Here's Asia Times Op Ed by Ambassador M K Bhadrakumar on Chinese & Russian envoys' visits to Pakistan:

The back-to-back visits to Pakistan this week by China's Foreign Minister Yang Jiechi and the Russian president's special envoy for Afghanistan, Zamir Kabulov, are rich in political symbolism and strategic content.

The consultations came at a time when Pakistan is reeling under pressure from the United States, the future of Afghanistan remains complicated and regional security is in flux.

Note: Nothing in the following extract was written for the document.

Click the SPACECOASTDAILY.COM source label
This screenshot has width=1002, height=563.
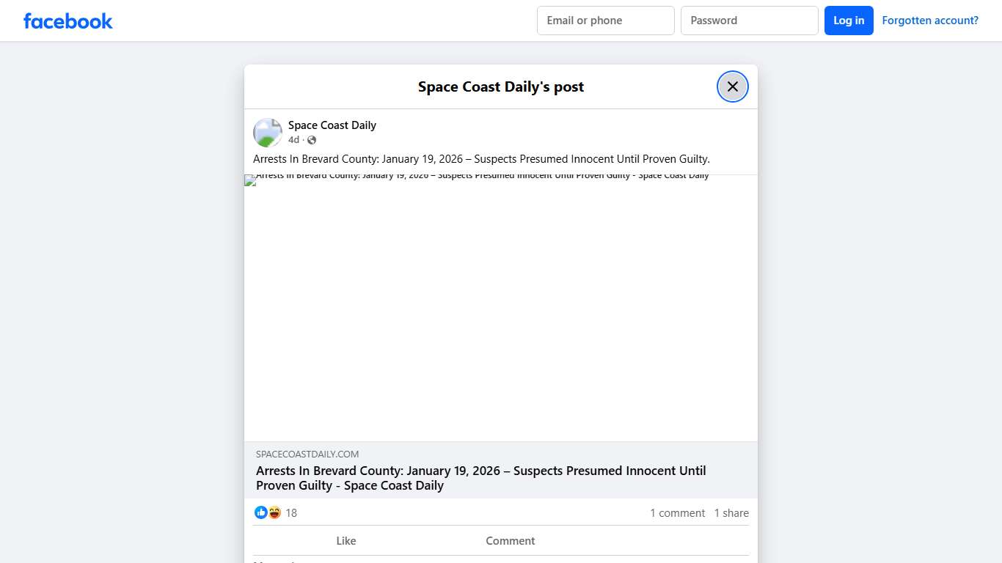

The timing of the consultations will draw attention - since they were sandwiched between the summit of the North Atlantic Treaty Organization (NATO) in Chicago on May 20-21 and the forthcoming summit of the Shanghai Cooperation Organization (SCO) in Beijing on June 6-7. Afghanistan is a burning issue for both international groupings.
Yang underscored that China will unwaveringly pursue the policy of further strengthening its friendship with Pakistan and is willing to work together to deepen practical cooperation and strengthen the strategic coordination and elevate the partnership to new heights.

Xinhua news agency reported that China and Pakistan have agreed to "strengthen multilateral coordination and to safeguard the common interests of both sides." The reference seems to be to Pakistan's role in the SCO, whose forthcoming summit in Beijing will be attended by Zardari.

While Yang's official visit had a broad-ranging agenda, Kabulov's consultations were focused and purposive. He came to Islamabad primarily to discuss the situation in Afghanistan and the forthcoming visit to Pakistan by Russian President Vladimir Putin.
Kabulov is Moscow's ace diplomatic troubleshooter on Afghanistan. The Pakistani accounts quoted him as saying to Prime Minister Yusuf Raza Gilani that "enormous commonalities" existed between Russia and Pakistan on regional issues and bilateral cooperation. Clearly, the reference is to the situation surrounding the Afghan problem, where both Russia and Pakistan have been seeking a bigger role while the US selectively engages them for specific roles.

Putin's visit to Pakistan, which is expected "soon", will be the first by a Russian head of state in the six-decade long history of relations between the two countries. It will consolidate the remarkable makeover in the two countries' relations in the past two to three years.

The fact that Putin picked Pakistan to be one of his first visits abroad after taking over as president in the Kremlin itself testifies to the "mood swing" in the geopolitics of the region. Many trends need to be factored in here.

Russia is gearing up to play an effective role in world affairs. Its assertive stance on Syria and Iran can be expected to extend to Pakistan and Central Asia. Russia kept its participation over the NATO summit on a low-key and saw to it that none of the Central Asian leaders who were invited - from Kazakhstan, Uzbekistan, Kyrgyzstan and Tajikistan - attended either. Meanwhile, Moscow also hosted a summit of the Collective Security Treaty Organization (CSTO). Putin is undertaking visits to Belarus, Kazakhstan and Uzbekistan during the week ahead and is virtually launching his Eurasian project.
The utter failure of the US strategy in Afghanistan stands exposed in terms of its exceptionalism and the stark absence of a regional consensus. Yang and Kabulov could and should have been the US's best allies in urging Pakistan to work with the international community for an enduring peace in Afghanistan. The paradox is that even in the prevailing situation of high volatility in the US's relations with Russia and China they might well have done that, but without Washington's bidding.